* [YOUR GOAL]:
Beginning with the line that holds "Task: Open the Processing menu", output every remaining line of the material below exactly, and include none of the pictures.

++++++++

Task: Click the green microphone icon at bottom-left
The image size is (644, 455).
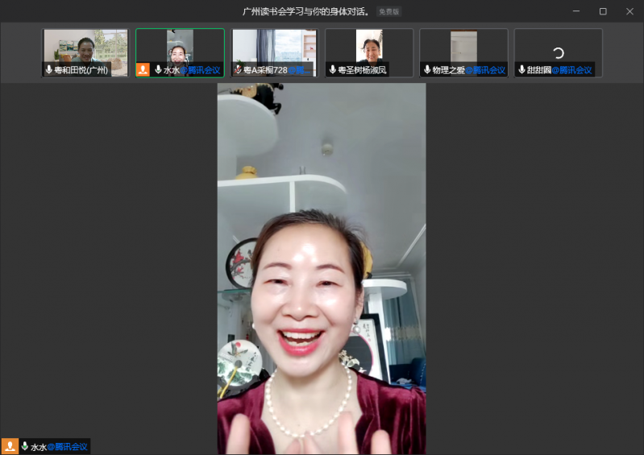Action: pyautogui.click(x=25, y=446)
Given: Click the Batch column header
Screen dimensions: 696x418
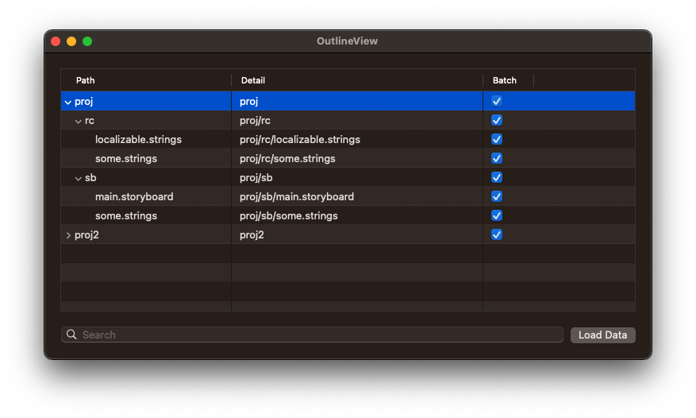Looking at the screenshot, I should [505, 80].
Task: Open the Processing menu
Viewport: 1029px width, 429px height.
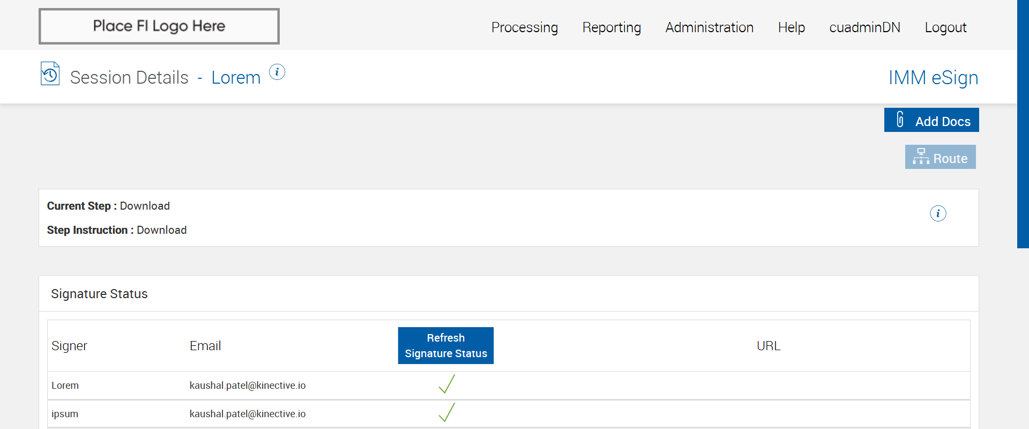Action: (524, 27)
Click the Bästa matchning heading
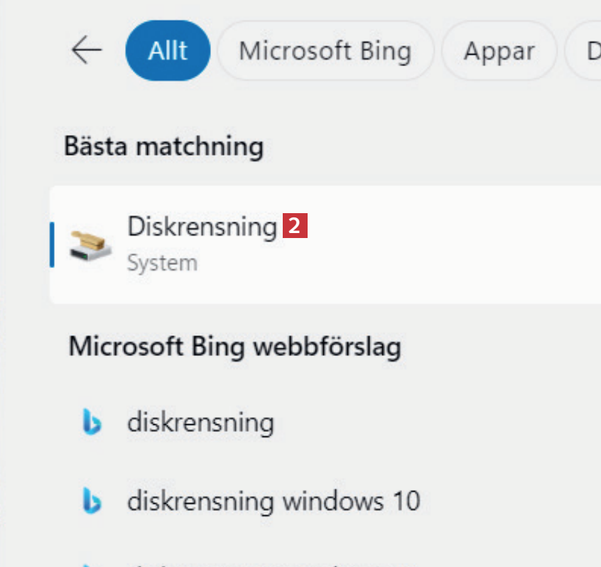 (163, 147)
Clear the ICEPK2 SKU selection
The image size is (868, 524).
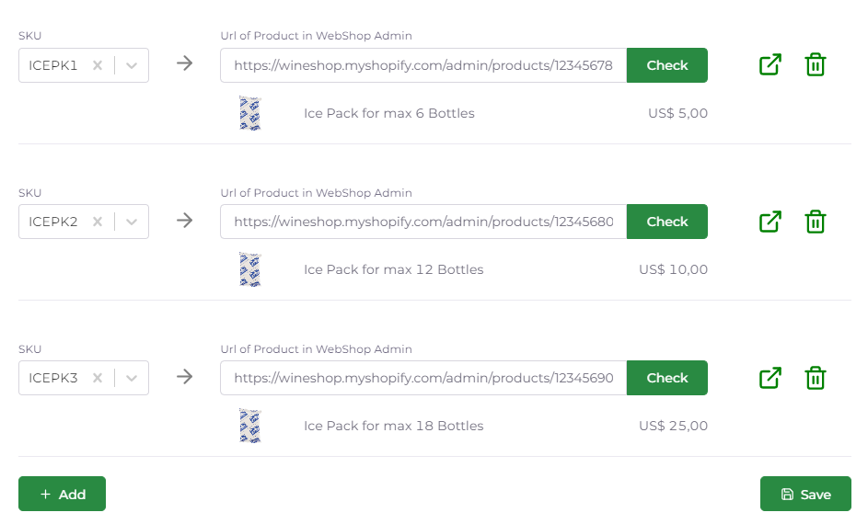pos(98,222)
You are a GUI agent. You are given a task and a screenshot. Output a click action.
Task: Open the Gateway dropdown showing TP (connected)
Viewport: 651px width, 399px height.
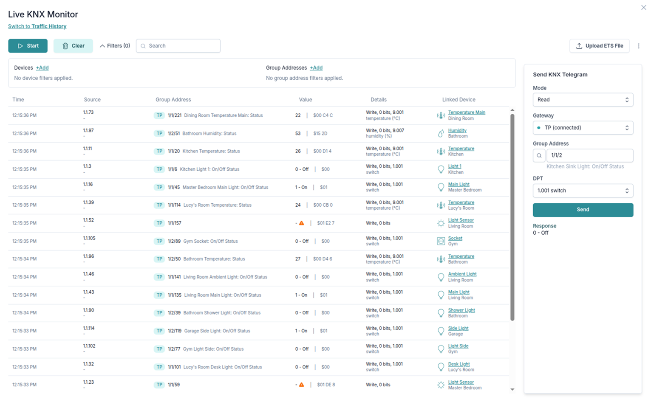[x=583, y=128]
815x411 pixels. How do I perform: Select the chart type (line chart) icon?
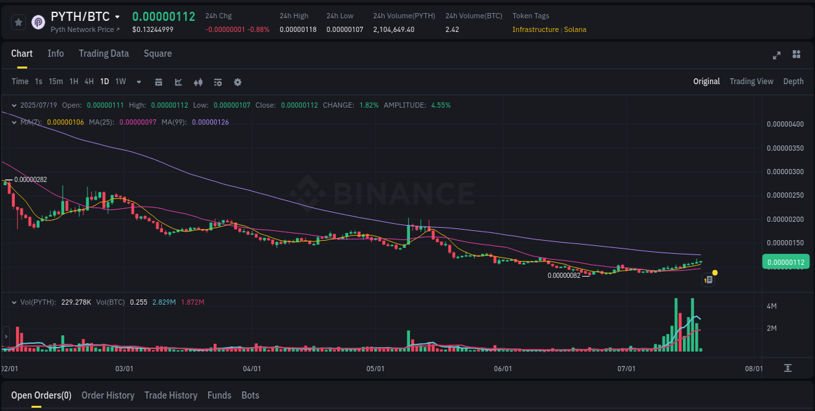177,82
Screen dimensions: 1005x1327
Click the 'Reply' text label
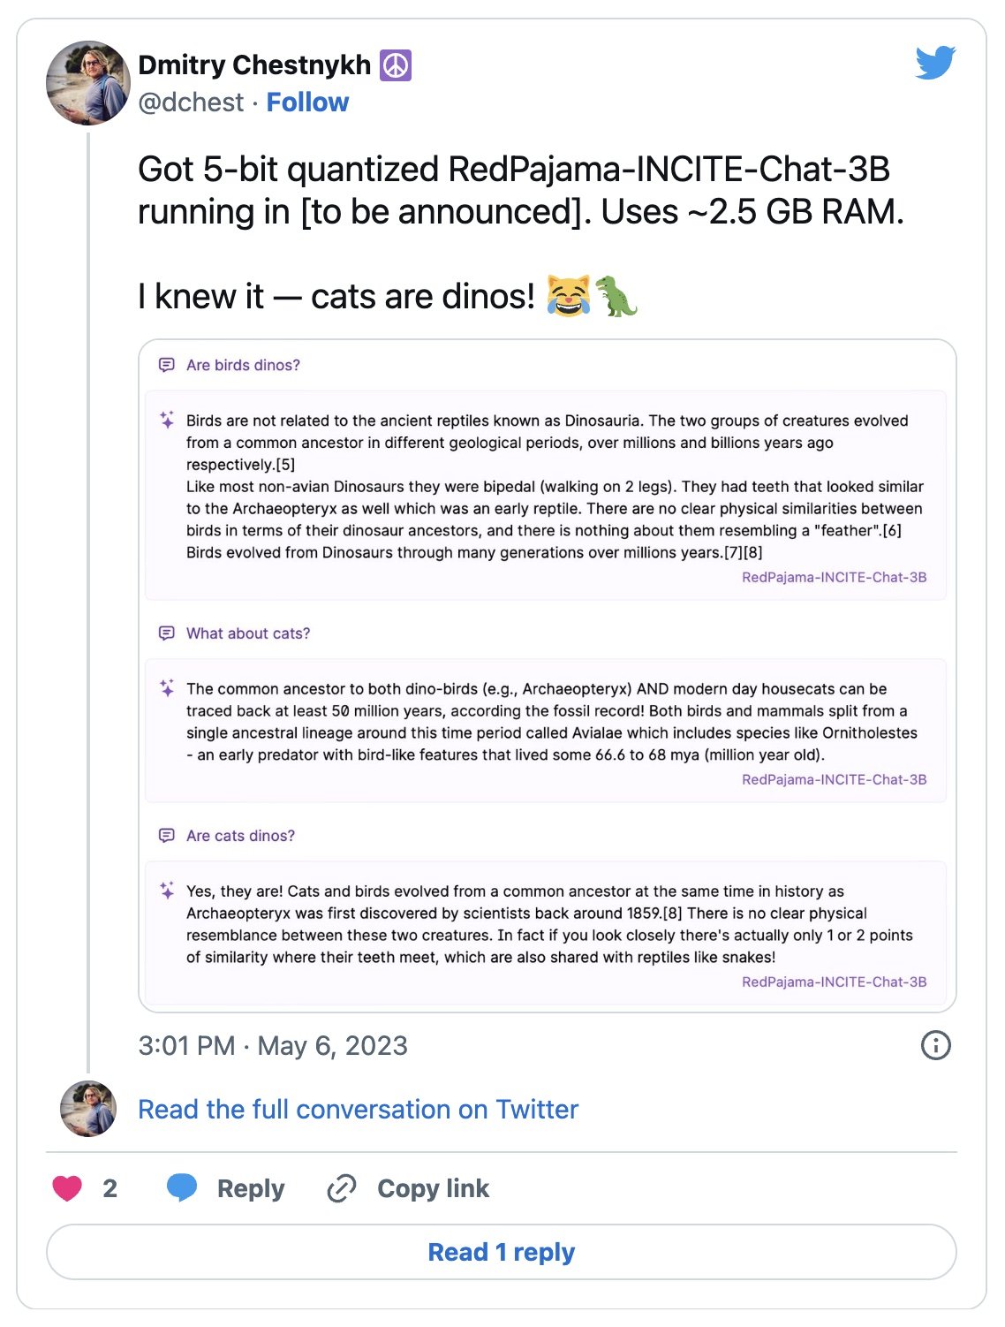tap(251, 1188)
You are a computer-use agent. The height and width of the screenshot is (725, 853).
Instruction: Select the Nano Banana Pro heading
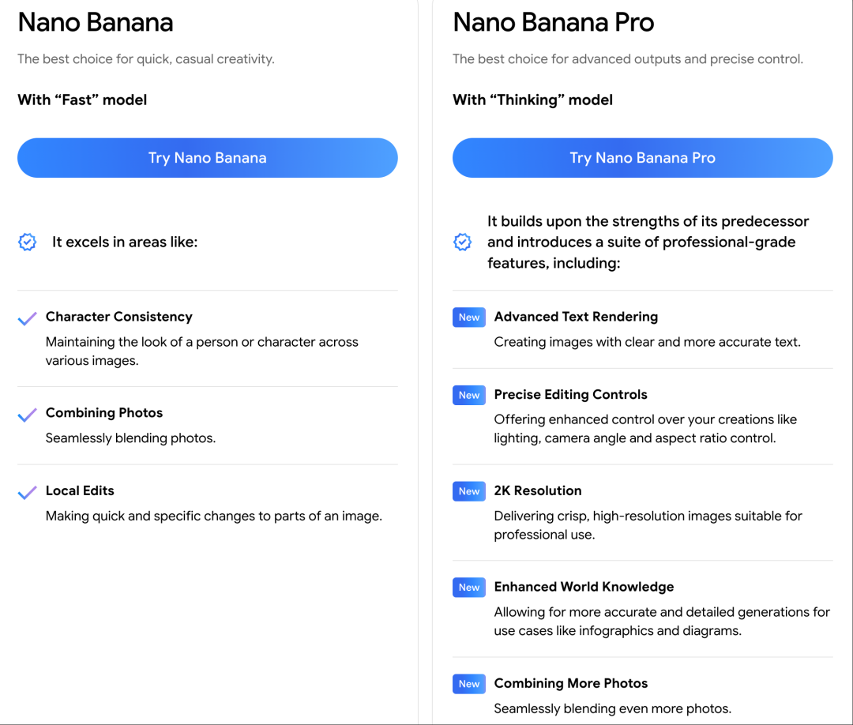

++++++++

* [TASK RESPONSE]:
Task: Open the Processing menu
Viewport: 1029px width, 429px height.
Action: (524, 27)
Click the Bästa matchning heading
 (163, 147)
Clear the ICEPK2 SKU selection
The image size is (868, 524).
pos(98,222)
You are a GUI agent. You are given a task and a screenshot. Output a click action.
Task: Open the Gateway dropdown showing TP (connected)
Viewport: 651px width, 399px height.
[x=583, y=128]
815x411 pixels. How do I perform: Select the chart type (line chart) icon?
177,82
Screen dimensions: 1005x1327
Click the 'Reply' text label
tap(251, 1188)
You are a computer-use agent. The height and width of the screenshot is (725, 853).
Instruction: Select the Nano Banana Pro heading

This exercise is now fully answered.